What the task asks:
Rewrite the entries below, swapping "Delete My Cookies" for "Clear My Cookies" and leaving everything else unchanged.

---+---

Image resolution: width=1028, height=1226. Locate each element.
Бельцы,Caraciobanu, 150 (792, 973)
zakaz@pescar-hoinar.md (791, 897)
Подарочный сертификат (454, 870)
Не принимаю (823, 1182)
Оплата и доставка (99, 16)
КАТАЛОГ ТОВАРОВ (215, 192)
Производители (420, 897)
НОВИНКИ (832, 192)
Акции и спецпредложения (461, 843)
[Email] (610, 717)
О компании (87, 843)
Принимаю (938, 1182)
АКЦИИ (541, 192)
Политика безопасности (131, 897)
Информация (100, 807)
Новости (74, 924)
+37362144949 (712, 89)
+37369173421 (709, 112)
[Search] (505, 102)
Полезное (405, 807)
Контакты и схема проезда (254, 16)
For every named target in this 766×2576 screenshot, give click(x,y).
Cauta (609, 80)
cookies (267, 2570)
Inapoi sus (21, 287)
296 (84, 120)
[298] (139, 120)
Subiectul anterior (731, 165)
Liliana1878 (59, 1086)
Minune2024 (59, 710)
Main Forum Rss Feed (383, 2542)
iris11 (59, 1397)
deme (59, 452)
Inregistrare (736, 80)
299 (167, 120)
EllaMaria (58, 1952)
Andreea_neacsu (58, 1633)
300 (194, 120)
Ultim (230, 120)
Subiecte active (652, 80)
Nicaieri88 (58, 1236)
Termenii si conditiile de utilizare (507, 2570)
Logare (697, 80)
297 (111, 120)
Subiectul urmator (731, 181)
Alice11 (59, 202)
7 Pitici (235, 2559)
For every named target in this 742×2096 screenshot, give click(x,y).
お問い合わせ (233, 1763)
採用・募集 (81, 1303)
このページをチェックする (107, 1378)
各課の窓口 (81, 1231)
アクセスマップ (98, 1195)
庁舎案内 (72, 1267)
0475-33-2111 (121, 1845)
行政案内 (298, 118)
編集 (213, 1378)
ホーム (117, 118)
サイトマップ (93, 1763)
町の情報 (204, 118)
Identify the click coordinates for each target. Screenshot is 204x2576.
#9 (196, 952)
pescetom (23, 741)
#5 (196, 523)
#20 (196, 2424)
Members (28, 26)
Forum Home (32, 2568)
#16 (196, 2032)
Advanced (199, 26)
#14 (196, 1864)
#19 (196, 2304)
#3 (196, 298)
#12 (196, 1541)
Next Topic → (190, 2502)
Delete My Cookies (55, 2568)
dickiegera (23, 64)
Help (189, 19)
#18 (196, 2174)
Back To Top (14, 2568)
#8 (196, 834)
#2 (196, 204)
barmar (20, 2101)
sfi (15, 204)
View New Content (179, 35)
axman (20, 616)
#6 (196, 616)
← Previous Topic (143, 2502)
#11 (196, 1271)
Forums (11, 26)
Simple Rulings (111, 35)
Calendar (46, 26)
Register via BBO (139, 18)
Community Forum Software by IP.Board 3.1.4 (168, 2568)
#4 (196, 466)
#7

---+---

Answer below:
Image resolution: width=1028, height=1226. Locate each element.
Бельцы,Caraciobanu, 150 (792, 973)
zakaz@pescar-hoinar.md (791, 897)
Подарочный сертификат (454, 870)
Не принимаю (823, 1182)
Оплата и доставка (99, 16)
КАТАЛОГ ТОВАРОВ (215, 192)
Производители (420, 897)
НОВИНКИ (832, 192)
Акции и спецпредложения (461, 843)
[Email] (610, 717)
О компании (87, 843)
Принимаю (938, 1182)
АКЦИИ (541, 192)
Политика безопасности (131, 897)
Информация (100, 807)
Новости (74, 924)
+37362144949 (712, 89)
+37369173421 (709, 112)
[Search] (505, 102)
Полезное (405, 807)
Контакты и схема проезда (254, 16)
For every named target in this 766×2576 screenshot, give click(x,y).
Cauta (609, 80)
cookies (267, 2570)
Inapoi sus (21, 287)
296 (84, 120)
[298] (139, 120)
Subiectul anterior (731, 165)
Liliana1878 (59, 1086)
Minune2024 (59, 710)
Main Forum Rss Feed (383, 2542)
iris11 (59, 1397)
deme (59, 452)
Inregistrare (736, 80)
299 (167, 120)
EllaMaria (58, 1952)
Andreea_neacsu (58, 1633)
300 (194, 120)
Ultim (230, 120)
Subiecte active (652, 80)
Nicaieri88 (58, 1236)
Termenii si conditiile de utilizare (507, 2570)
Logare (697, 80)
297 (111, 120)
Subiectul urmator (731, 181)
Alice11 (59, 202)
7 Pitici (235, 2559)
For every named target in this 742×2096 screenshot, give click(x,y).
お問い合わせ (233, 1763)
採用・募集 (81, 1303)
このページをチェックする (107, 1378)
各課の窓口 (81, 1231)
アクセスマップ (98, 1195)
庁舎案内 (72, 1267)
0475-33-2111 (121, 1845)
行政案内 (298, 118)
編集 (213, 1378)
ホーム (117, 118)
サイトマップ (93, 1763)
町の情報 (204, 118)
Identify the click coordinates for each target. Screenshot is 204x2576.
#9 (196, 952)
pescetom (23, 741)
#5 (196, 523)
#20 (196, 2424)
Members (28, 26)
Forum Home (32, 2568)
#16 (196, 2032)
Advanced (199, 26)
#14 (196, 1864)
#19 (196, 2304)
#3 (196, 298)
#12 (196, 1541)
Next Topic → (190, 2502)
Clear My Cookies (55, 2568)
dickiegera (23, 64)
Help (189, 19)
#18 (196, 2174)
Back To Top (14, 2568)
#8 (196, 834)
#2 (196, 204)
barmar (20, 2101)
sfi (15, 204)
View New Content (179, 35)
axman (20, 616)
#6 (196, 616)
← Previous Topic (143, 2502)
#11 (196, 1271)
Forums (11, 26)
Simple Rulings (111, 35)
Calendar (46, 26)
Register via BBO (139, 18)
Community Forum Software by IP.Board 3.1.4 (168, 2568)
#4 (196, 466)
#7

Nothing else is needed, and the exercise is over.